Clarify hashing algorithm used for relatedResource examples

lemoustachiste commented 1 month ago

In this section: https://www.w3.org/TR/vc-data-model-2.0/#integrity-of-related-resources, the vc v2 context https://www.w3.org/ns/credentials/v2 has this corresponding digestMultibase value: uEres1usWcWCmW7uolIW2uA0CjQ8iRV14eGaZStJL73Vz

I am trying to implement logic in my verifier to check the assertion, however using js-multiformat (https://www.npmjs.com/package/multiformats) I cannot find the correct steps to manage the same result.

Is the hashing algorithm for contexts and other resources detailed somewhere (https://www.w3.org/TR/controller-document/#algorithms maybe)?
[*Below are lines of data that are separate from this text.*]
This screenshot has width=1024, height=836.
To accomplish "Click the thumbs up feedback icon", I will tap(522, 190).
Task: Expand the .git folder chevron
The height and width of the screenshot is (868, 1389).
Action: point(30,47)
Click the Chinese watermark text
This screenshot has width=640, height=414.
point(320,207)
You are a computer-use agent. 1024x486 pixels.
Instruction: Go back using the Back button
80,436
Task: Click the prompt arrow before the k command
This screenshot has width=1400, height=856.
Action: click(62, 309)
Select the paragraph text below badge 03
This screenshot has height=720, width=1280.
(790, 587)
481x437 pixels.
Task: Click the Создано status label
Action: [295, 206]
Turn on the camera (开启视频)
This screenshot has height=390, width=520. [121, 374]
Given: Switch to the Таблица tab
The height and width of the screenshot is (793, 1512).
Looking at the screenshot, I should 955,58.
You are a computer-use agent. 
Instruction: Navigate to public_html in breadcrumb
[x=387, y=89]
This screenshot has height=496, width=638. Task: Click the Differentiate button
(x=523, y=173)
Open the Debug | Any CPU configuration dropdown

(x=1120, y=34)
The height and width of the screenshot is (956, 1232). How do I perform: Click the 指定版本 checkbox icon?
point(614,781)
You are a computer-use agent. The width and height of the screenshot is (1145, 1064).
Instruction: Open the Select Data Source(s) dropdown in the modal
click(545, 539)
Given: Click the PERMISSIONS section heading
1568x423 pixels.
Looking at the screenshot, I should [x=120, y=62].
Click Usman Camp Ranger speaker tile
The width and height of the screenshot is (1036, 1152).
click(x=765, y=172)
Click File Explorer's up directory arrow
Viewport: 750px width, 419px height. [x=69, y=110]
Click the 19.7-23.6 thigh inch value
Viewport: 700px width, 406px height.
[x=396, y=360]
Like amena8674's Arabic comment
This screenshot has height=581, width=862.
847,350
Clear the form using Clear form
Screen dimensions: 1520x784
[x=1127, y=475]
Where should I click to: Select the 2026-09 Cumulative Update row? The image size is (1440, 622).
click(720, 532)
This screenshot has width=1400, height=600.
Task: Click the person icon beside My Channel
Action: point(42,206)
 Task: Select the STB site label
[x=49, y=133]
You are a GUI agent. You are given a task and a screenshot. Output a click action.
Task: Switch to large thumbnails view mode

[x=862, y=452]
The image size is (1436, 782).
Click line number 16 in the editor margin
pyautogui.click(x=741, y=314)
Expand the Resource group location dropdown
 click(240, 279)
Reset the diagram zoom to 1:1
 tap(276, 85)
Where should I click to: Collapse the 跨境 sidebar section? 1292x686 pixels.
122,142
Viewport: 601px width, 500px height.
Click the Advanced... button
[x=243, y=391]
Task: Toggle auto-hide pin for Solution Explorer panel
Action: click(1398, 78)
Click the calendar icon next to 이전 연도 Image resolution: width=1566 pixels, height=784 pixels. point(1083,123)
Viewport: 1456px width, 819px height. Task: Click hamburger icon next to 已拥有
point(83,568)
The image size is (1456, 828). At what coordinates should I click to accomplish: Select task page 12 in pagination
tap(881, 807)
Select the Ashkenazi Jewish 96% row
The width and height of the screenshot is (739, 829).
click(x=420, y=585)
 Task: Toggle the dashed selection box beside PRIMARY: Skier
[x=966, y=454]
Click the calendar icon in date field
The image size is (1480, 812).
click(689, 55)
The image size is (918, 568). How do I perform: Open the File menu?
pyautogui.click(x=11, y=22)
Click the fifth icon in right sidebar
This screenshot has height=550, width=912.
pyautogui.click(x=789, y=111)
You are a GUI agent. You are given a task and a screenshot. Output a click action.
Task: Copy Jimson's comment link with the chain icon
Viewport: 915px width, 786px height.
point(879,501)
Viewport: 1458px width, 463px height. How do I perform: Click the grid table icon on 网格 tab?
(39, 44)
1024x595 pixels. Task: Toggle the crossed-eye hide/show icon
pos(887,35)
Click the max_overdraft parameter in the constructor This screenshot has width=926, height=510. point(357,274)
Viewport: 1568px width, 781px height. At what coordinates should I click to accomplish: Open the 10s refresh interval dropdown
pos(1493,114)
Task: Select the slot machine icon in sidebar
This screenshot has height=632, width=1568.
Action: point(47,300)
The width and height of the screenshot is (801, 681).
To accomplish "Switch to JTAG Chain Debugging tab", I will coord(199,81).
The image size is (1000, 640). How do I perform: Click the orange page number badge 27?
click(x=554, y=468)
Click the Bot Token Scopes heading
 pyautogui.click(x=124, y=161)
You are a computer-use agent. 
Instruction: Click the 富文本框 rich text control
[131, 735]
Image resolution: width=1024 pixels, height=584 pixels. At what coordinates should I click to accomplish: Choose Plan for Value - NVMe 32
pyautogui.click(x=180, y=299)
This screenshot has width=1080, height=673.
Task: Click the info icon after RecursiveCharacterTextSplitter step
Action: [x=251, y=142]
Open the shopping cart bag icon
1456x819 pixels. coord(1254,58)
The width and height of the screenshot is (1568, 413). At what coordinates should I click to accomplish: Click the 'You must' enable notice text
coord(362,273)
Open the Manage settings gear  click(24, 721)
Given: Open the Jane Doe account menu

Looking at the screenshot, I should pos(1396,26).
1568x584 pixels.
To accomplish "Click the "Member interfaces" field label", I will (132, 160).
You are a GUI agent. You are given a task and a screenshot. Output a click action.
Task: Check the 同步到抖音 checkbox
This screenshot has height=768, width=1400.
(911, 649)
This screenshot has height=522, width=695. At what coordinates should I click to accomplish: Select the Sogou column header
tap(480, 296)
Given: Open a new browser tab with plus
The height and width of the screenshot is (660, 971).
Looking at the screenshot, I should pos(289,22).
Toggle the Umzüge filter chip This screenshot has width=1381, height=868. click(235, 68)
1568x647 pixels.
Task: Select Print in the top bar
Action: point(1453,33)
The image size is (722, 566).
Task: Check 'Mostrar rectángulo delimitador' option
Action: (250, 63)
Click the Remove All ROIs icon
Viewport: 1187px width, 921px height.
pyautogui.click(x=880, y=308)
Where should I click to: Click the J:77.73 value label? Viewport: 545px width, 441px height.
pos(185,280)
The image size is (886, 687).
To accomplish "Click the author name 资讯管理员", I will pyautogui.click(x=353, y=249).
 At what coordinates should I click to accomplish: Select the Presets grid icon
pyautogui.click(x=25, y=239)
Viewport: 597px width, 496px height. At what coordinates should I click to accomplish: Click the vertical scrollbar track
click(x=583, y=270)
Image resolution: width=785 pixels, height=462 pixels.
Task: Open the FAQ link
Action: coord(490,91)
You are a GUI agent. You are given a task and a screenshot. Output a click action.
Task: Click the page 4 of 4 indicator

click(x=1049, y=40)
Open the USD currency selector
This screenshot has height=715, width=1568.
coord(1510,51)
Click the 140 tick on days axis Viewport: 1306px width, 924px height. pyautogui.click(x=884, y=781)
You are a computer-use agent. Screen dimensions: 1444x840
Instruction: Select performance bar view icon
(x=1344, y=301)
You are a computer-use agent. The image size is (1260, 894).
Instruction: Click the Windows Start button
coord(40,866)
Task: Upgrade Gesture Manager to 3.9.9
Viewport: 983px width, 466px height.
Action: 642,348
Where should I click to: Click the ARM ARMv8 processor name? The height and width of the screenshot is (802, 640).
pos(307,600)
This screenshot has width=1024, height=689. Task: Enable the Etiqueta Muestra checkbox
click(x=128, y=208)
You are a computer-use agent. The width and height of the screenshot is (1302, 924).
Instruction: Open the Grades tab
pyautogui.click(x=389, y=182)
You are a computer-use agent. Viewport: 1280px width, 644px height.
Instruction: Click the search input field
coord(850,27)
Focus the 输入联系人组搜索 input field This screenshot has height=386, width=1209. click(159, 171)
Or better yet, is there an available library to do this conversions?

All in all I think adding a link to the expected algorithm in the vc-model spec would greatly help implementers konw how to get back to expected values.

Thanks

lemoustachiste commented 1 month ago

FWIW, I tried running the algorithm here: https://www.w3.org/TR/controller-document/#example-an-implementation-of-the-general-base-encoding-algorithm-above-in-javascript, but while I get the same result as with this naïve script:

  const bytes = json.encode(vcV2Context);
  const sha384Digest = await sha384.hash(bytes);
  const computedDigest = base64url.encode(sha384Digest);

  // https://www.w3.org/TR/vc-data-model-2.0/#integrity-of-related-resources
  const targetDigest = 'uEres1usWcWCmW7uolIW2uA0CjQ8iRV14eGaZStJL73Vz';

That result does not equate to the targetDigest

msporny commented 1 month ago

All in all I think adding a link to the expected algorithm in the vc-model spec would greatly help implementers konw how to get back to expected values.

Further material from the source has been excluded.